More than six months riding treacherous waves in the COVID-19 storm had passed until a glimpse of a rudimentary old harbour appeared. Corticosteroids. The first drug to decrease mortality in critically ill COVID-19 patients. And it took only a few seconds after we touched land to hear some sailors whispering that they all knew the way to the corticosteroids harbour and that all maps pointed to its direction. Really? Was the path that clear? We are afraid not. All the maps we had pointed out to the other direction. Of course! They were pre-COVID-19 era maps, ancient history for some. But within each old map there were tips pointing to the true north. And fortunately, we found them.

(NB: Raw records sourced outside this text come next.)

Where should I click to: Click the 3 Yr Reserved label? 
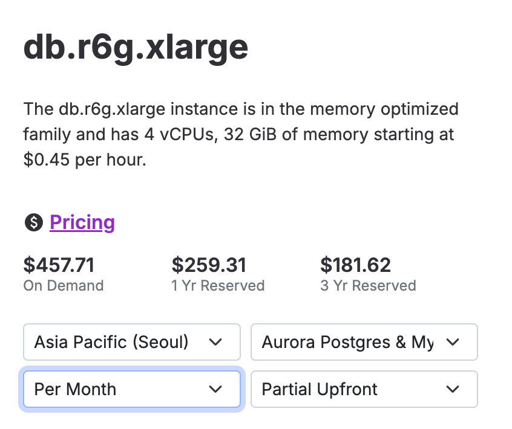(x=368, y=286)
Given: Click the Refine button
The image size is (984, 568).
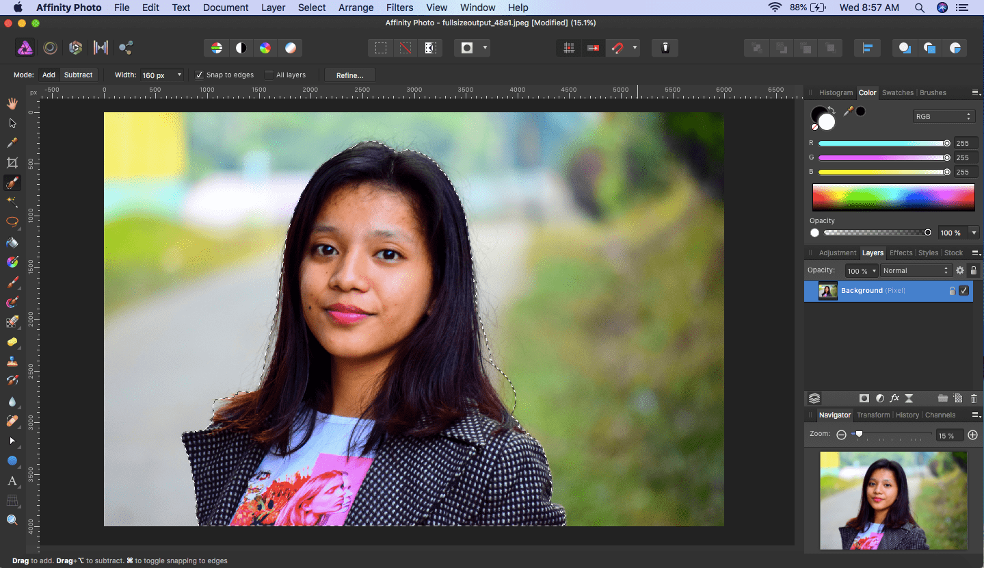Looking at the screenshot, I should click(x=349, y=75).

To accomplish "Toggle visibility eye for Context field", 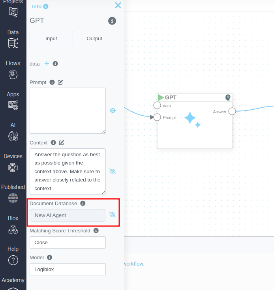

It may seem unnecessary to discuss the use of corticosteroids in critically ill patients with COVID-19 when high-quality evidence (Horby 2020; Sterne 2020) is available. However, we’d like to move backwards to a moment when there was only uncertainty and possibilities.
Shortly after the COVID-19 outbreak, it was clear that we would face a tsunami of viral pneumonia leading to acute respiratory distress syndrome (ARDS). Fortunately, we know how to support ARDS patients: lung protective ventilation (Brower 2000), prone position (Guérin 2013) and neuromuscular blocking agents (Papazian 2010; Moss 2019) are all well known to intensivists. But was that enough? Probably not.
An overwhelming number of possible repurposing therapeutic drugs begin to pop-up. And with all science misinterpretation, the COVID-19 pandemic was a fertile field for clinical trials and a real time lesson on how low-quality evidence can be detrimental. From hydroxychloroquine to convalescent plasma, lopinavir/ritonavir, ivermectin and tocilizumab had their chance, unfortunately without any real success until now. And of course, corticosteroids.
We have been using corticosteroids in critical care for more than 50 years (McConn 1971). However, looking at published data, we have more doubts than certainties. Corticosteroids for traumatic brain injury? Not effective (Roberts 2004). For refractory septic shock? Why not (Venkatesh 2018; Annane 2018). For chronic pulmonary obstructive lung disease? Always. How about ARDS? Pneumonia? Viral diseases?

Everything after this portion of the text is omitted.